Ordenaste a los hombres que perdonaran a sus enemigos, ¿por qué no das el más sublime
ejemplo perdonando a los enemigos de tu Ley, después de tantas vigilias de horror?
»Pero Dios escuchaba y callaba. Entonces muchos bienaventurados, y entre los primeros los
santos más venerados, se ofrecieron para descender al infierno y ocupar el lugar de los infelices
desterrados. Decían así: Los sufrimientos de los inocentes podrán expiar en un tiempo menor
los pecados de los culpables, y en esta forma se verán satisfechas al mismo tiempo tu justicia y
tu misericordia. Concede, ¡Oh Señor!, que también en la segunda vida sea eficaz la Comunión
de los Santos. Nosotros, que gracias a tu benignidad estamos ciertos de la Luz Eterna, nos
ofrecemos a ti para ocupar el puesto de nuestros hermanos desesperados, que sufren desde hace
tanto tiempo en las tinieblas eternas, y ocuparemos su lugar todo el tiempo que te plazca.
»En el Empíreo habían cesado los cantos, ahora resonaban los gemidos y las súplicas; los
ángeles, asombrados y conmovidos, guardaban silencio con templando el rostro del Eterno.
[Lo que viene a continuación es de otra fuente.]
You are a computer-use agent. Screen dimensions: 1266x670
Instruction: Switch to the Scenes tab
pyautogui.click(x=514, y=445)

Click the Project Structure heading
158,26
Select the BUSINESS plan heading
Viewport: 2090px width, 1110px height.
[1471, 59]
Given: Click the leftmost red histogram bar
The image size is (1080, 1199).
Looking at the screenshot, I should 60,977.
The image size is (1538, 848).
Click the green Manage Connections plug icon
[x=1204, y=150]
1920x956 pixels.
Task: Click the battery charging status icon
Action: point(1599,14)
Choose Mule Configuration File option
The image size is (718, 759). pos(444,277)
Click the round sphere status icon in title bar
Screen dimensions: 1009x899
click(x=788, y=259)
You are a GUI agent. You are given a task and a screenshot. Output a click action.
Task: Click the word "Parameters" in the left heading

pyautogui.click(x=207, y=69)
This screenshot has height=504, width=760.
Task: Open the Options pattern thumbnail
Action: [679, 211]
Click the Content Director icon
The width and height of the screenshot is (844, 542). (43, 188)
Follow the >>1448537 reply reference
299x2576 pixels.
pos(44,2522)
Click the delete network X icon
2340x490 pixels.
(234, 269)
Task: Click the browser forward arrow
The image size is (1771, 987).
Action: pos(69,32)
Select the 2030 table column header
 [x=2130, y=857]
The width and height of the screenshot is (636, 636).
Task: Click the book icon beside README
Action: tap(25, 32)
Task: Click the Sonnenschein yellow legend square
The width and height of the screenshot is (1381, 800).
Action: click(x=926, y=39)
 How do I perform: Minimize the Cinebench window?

Pero Dios escuchaba y callaba...».
Llegado a esas palabras de su relato, míster Newborn interrumpió de golpe aquel inaudito
acontecimiento.
-¿Y después? - preguntó míster Gifford pasados algunos instantes.
- Después, no supe más nada ni nada puedo decir - replicó el resucitado con voz débil.
Precisamente mientras todos los muertos, los que alababan y los que gritaban, esperaban la
decisión de Dios, fui llamado otra vez a la vida terrestre por mis hermanos vivientes. Tal vez,
cuando llaméis a un nuevo resucitado, éste podrá relataros la continuación de mi historia.
Poco después nos despedíamos del melancólico resucitado. Y desde entonces, incluso en este
momento, me he estado preguntando: ¿sueño?, ¿imaginación?, ¿verdad?